Un problema che potrebbe essere generato nella stipula di questo contratto è la violazione del divieto del patto commissorio di cui all’art. 2744 codice civile, in quanto viene di fatto dato un bene in mano al creditore. Pertanto, si incontrano gli stessi problemi che sorgono nella vendita con patto di riscatto, con la differenza che in quel caso, però, il venditore non mantiene la disponibilità materiale del bene.

Sul punto si è pronunciata la giurisprudenza della Cassazione nel 2015 con la sentenza n. 1625, la quale ha asserito che il sale and lease back deve essere oggetto di controllo in merito alla sussistenza o meno di un patto commissorio.

Nel caso in cui la vendita del bene venga fatta a scopo di garanzia è nulla per violazione del divieto del patto commissorio, ma in caso di sale and lease back è valida se vengono rispettati i seguenti criteri in riferimento alla garanzia:

a) Verifica sulla preesistenza o meno di un rapporto di debito/credito tra l’utilizzatore e la banca o l’intermediario finanziario;

b) Verifica sulla eventuale sussistenza di un tasso di interesse eccessivamente oneroso;

c) Verifica su un’eventuale sproporzione tra il prezzo di acquisto del sale and lease back e il valore del bene;

d) Verifica su un’eventuale situazione di crisi di impresa.

Prima dell’avvento della sopra menzionata pronuncia della Cassazione, in caso di sussistenza di queste situazioni il contratto di sale and lease back era da considerarsi nullo.

Dopo il 2015, ferma restando la nullità del sale and lease back o del leasing in presenza di tali circostanze, se al contratto posto in essere con causa di garanzia viene applicata la cd. cautela Marciana, il contratto risulta valido.

La cd. cautela Marciana prevede la nomina di un perito tecnico terzo ed imparziale che si occupi di valutare tramite perizia il bene oggetto del trasferimento, in modo tale che, se questo ha un valore maggiore rispetto al credito garantito, il creditore ha l’obbligo di restituire al debitore la differenza tra il valore del bene e il credito che vanta nei confronti dello stesso.

Il perito nominato deve valutare il bene dalla data in cui è avvenuto l’inadempimento del debitore e, in caso di valore eccessivo del bene rispetto al credito, il creditore è obbligato a corrispondere la differenza (cd. delta) al debitore.

IL RENT TO BUY: NOZIONE E NATURA GIURIDICA

Il rent to buy rientra nella categoria dei contratti di godimento in funzione della successiva alienazione di beni immobili.

Tale contratto trova una sua specifica disciplina dell’art. 23 del D. L. n. 133/2014 (cd.

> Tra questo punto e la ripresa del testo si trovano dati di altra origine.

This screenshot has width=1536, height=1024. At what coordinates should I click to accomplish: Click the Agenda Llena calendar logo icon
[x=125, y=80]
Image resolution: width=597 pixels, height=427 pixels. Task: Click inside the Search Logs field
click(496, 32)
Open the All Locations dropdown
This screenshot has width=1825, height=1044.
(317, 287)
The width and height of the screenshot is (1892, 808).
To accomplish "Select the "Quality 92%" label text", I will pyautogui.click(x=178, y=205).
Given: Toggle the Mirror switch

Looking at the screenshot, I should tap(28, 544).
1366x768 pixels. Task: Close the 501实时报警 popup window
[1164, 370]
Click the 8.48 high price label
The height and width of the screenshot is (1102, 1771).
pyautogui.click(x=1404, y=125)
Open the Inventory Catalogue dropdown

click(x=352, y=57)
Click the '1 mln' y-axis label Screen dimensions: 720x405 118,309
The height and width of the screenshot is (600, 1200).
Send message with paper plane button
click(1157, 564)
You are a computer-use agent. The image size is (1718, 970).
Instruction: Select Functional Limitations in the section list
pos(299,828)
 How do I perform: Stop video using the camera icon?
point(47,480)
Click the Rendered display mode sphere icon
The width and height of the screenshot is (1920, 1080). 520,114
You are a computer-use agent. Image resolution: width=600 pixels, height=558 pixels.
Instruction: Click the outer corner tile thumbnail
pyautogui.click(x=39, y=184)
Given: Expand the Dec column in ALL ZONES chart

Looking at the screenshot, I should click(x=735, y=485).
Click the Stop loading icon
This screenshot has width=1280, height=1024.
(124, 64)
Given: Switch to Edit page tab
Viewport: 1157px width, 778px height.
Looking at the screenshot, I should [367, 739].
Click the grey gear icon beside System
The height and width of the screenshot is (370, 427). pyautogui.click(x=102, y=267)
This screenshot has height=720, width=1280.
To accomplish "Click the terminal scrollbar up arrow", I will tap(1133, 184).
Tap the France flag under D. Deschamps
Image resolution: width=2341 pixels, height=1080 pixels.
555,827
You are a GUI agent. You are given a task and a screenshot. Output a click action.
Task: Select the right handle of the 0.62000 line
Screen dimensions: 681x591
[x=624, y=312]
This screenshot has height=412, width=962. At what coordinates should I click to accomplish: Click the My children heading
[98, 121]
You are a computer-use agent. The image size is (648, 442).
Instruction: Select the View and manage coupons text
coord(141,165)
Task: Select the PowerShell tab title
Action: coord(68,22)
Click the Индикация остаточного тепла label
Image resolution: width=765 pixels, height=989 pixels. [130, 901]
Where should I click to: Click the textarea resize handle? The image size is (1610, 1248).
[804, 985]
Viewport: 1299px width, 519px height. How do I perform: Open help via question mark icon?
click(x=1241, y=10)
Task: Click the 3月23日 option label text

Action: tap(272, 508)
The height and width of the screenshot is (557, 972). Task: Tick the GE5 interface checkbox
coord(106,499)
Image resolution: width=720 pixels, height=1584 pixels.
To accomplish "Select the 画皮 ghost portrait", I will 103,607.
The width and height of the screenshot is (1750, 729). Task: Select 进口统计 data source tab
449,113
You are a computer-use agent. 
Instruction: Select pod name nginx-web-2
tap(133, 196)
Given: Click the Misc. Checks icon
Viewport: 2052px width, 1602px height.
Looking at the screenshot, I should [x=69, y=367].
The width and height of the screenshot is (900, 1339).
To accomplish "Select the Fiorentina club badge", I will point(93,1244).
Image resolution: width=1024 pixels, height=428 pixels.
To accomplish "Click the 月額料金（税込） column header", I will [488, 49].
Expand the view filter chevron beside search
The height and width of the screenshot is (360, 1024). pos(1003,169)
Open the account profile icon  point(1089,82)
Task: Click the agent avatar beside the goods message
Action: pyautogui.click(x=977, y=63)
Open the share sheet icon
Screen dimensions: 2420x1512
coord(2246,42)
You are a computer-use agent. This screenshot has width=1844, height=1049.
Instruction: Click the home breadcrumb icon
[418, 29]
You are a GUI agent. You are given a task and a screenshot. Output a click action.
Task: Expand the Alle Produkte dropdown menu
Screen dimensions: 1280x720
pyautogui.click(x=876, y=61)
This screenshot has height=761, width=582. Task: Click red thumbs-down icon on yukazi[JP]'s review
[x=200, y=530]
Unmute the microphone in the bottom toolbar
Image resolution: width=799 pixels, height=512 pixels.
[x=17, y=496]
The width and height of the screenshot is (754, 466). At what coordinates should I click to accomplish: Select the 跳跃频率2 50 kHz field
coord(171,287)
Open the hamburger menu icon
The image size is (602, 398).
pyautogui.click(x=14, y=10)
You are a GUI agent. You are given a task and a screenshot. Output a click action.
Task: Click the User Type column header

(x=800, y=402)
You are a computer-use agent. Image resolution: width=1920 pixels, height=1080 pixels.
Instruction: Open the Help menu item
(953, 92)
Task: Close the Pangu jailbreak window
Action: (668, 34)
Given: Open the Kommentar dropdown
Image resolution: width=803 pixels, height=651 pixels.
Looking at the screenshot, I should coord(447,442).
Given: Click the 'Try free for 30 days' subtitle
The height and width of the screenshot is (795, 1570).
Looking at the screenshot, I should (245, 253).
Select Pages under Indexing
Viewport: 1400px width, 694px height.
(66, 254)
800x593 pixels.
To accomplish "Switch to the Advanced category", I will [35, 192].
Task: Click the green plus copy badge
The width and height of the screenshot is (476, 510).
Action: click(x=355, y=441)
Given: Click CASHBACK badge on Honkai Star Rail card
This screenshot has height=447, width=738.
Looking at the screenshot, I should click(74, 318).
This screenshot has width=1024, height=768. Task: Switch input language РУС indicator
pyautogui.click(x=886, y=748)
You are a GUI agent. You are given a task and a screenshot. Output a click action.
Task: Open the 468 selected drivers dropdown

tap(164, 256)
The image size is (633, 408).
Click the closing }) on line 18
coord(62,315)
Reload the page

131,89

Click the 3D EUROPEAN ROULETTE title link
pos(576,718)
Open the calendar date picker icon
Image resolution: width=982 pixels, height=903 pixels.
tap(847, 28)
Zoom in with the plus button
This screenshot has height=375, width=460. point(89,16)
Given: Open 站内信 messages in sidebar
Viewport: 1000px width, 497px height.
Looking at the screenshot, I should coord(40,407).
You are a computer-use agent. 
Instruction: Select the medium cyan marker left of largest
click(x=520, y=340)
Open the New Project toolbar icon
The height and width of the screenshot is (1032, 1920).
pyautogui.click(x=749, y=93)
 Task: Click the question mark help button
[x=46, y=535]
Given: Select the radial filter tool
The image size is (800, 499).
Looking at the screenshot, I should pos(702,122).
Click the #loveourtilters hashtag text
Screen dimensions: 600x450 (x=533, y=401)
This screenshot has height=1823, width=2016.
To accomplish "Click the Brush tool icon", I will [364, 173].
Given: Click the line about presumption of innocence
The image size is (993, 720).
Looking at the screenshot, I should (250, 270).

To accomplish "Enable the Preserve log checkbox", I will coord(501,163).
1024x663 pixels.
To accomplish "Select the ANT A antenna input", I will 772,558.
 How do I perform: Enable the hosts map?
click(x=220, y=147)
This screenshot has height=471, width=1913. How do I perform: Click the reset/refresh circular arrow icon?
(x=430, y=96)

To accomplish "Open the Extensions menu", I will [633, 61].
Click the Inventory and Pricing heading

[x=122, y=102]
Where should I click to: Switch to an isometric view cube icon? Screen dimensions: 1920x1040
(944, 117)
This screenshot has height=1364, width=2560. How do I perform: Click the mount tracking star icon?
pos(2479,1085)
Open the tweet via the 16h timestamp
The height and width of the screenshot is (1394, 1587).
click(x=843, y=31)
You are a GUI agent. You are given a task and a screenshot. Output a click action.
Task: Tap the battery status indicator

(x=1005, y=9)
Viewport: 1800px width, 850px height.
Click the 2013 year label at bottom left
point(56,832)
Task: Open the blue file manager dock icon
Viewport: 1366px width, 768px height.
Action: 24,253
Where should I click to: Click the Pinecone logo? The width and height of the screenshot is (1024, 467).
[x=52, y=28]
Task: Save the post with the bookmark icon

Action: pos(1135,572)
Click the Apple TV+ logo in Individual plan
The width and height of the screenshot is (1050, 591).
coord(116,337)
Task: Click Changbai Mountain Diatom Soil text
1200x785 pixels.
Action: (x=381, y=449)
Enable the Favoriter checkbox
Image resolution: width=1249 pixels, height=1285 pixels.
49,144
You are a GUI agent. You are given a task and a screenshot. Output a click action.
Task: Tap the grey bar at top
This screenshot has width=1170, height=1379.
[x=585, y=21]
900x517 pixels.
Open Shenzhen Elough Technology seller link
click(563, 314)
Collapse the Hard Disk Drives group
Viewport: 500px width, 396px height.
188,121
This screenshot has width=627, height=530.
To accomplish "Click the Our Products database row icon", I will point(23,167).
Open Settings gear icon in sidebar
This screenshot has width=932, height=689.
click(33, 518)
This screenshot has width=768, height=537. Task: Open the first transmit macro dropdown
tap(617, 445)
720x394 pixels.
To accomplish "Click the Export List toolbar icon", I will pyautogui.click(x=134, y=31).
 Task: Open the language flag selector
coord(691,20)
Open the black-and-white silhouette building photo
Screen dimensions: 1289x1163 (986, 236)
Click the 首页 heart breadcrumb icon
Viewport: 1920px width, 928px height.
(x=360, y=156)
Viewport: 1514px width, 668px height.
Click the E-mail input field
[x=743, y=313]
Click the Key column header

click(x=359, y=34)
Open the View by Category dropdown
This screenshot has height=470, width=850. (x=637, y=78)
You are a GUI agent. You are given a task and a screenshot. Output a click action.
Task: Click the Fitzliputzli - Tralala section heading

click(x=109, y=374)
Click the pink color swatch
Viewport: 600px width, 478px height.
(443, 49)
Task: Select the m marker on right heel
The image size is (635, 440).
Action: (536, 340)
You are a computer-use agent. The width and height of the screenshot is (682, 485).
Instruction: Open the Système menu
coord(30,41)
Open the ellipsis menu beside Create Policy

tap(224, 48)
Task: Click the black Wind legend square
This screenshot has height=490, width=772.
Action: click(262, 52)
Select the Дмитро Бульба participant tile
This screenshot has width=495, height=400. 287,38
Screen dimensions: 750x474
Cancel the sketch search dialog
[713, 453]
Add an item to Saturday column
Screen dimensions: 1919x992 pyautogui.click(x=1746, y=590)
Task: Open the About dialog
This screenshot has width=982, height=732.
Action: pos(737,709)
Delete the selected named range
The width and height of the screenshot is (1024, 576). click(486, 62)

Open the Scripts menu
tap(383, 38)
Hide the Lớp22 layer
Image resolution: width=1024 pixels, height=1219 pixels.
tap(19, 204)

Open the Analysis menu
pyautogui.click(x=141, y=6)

Decreto sblocca Italia). Questa disciplina speciale riguarda i contratti diversi dalla locazione finanziaria, i quali prevedono l’immediata concessione del godimento di un immobile con diritto per il conduttore di acquistarlo entro un termine determinato, imputando al corrispettivo del trasferimento una certa parte del canone pagato nel corso del contratto, che deve essere previamente indicata nel medesimo.

Se il conduttore non esercita il diritto di acquistare la proprietà, il concedente deve restituire una parte del corrispettivo incassato, infatti, le prestazioni periodiche eseguite dal conduttore non compensano esclusivamente il godimento del bene, come avviene per i canoni di locazione, ma anche l’acquisto della proprietà.

TRASCRIVIBILTA’ DEL CONTRATTO DI RENT TO BUY

Il contratto può essere trascritto ai sensi dell’art. 2645 bis codice civile, ossia secondo le modalità di trascrizione del contratto preliminare di compravendita immobiliare.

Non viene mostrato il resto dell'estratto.